LTPAC13: The shared task of care transitions and quality measurements

Long-term and post-acute care (LTPAC) organizations may think Meaningful Use (MU) incentives are really about hospitals, but they’re not anymore, says Larry Wolf, health IT strategist at Kindred Healthcare, in a presentation at the 2013 Long-Term and Post-Acute Care Health IT Summit in Baltimore.

As of May 2013, 81 percent of acute care providers are participating in the MU programs under the HITECH Act. By 2014, the earliest adopters of the MU incentives will be at Stage 2, which includes requirements for transitions of care, medical record sharing and discharge summaries.

The LTPAC organizations that have thought ahead on how to support transitions of care and discharge summaries may be reaping a business advantage in the near future. “MU stage 2 includes transitions of care, and 40 percent of those discharges will come to us [in LTPAC],” Wolf says. “Will we be able to receive them?”

Tracking the data

Linking your organization’s IT system to partners’ systems is a journey, says Larry Wolf, Health IT strategist, Kindred Healthcare. How much data does your IT system need to be capable of gathering and sharing? Here’s what’s involved already:

  • 175 CCD elements
  • 325 IMPACT data elements for basic TOC
  • 483 data elements for longitudinal coordination of care
  • QAPI and [add your organization’s own quality initiative data here]

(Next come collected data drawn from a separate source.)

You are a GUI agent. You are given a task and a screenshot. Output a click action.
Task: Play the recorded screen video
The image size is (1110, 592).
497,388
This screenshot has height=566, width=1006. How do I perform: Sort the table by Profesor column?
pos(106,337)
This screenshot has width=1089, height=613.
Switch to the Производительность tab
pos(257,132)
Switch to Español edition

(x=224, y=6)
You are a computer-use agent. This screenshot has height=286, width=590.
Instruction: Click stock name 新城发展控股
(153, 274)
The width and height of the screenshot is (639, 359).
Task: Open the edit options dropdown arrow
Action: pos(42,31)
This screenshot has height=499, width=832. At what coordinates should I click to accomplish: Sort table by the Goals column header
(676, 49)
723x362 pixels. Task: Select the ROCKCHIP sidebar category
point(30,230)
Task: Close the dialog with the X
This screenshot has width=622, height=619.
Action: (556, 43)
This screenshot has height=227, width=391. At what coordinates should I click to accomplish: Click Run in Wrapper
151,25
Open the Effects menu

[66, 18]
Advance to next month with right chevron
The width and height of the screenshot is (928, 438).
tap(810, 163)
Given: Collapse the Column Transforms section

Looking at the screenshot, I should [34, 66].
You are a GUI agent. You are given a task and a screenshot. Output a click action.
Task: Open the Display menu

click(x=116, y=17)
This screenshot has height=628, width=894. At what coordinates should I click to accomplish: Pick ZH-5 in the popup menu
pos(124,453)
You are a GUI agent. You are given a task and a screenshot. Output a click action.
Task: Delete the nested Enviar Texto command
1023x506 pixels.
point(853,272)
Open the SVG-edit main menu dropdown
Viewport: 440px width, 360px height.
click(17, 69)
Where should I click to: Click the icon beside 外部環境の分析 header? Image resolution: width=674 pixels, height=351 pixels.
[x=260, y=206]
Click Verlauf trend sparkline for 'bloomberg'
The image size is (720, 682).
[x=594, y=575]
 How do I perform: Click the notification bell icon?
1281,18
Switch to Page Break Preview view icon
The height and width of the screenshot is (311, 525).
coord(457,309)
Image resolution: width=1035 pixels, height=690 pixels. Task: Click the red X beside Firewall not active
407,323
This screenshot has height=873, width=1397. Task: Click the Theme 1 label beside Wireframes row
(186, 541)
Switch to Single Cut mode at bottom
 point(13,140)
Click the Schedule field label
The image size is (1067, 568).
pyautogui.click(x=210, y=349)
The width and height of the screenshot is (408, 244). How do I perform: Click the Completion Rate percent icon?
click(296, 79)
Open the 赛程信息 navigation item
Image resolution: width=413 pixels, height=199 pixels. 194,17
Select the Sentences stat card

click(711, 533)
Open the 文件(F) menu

“That’s just the tip of the iceberg,” Wolf says.

What is at the fore now is patient-centered care, and that requires a care team, Wolf says. “This is not about solo practitioners anymore. It’s a culture change. The accountabilities and processes are very different.”

The old cross-town attitude of ‘you hospitals do your job and we’ll do ours’ is long gone, Wolf explains. “We can’t do the things we’re charged with doing if we’re not active in the acute-care cycle.”

One of the challenges in any culture change is getting all sectors of staff and on board with un-siloed care models, he says. Kindred uses interdisciplinary care teams for all services, including transition-of-care nurses and clinical liaisons to keep the organization’s communications and processes with hopsitals at an optimum.

No organization can blaze this trail without accepting the shared responsibility of processes and outcome measurements—including when things go wrong. But shared accountabilities is also a powerful business driver, Wolf adds.

Kindred, for example, is participating in the CMS bundled payment program, using model #3. That means the organization is responsible for a 60-day span of care surrounding each patient admission, and charged with reducing Medicare costs by three percent. So, if a resident gets readmitted to a hospital within 60 days, the acute care costs are part of Kindred’s responsibility.

Once partners share penalties as well as goals, the way the partner organizations communicate and work together becomes paramount. Kindred maintains a joint quality committee with its partners to discuss processes, cost drivers and new opportunities for efficiency and quality measures. “We meet monthly and talk about processes. We don’t just meet for dinner once a year and thank each other for being good partners,” he says. “Outcomes measurement isn’t a 50,000-foot conversation. It’s an upfront and personal conversation.”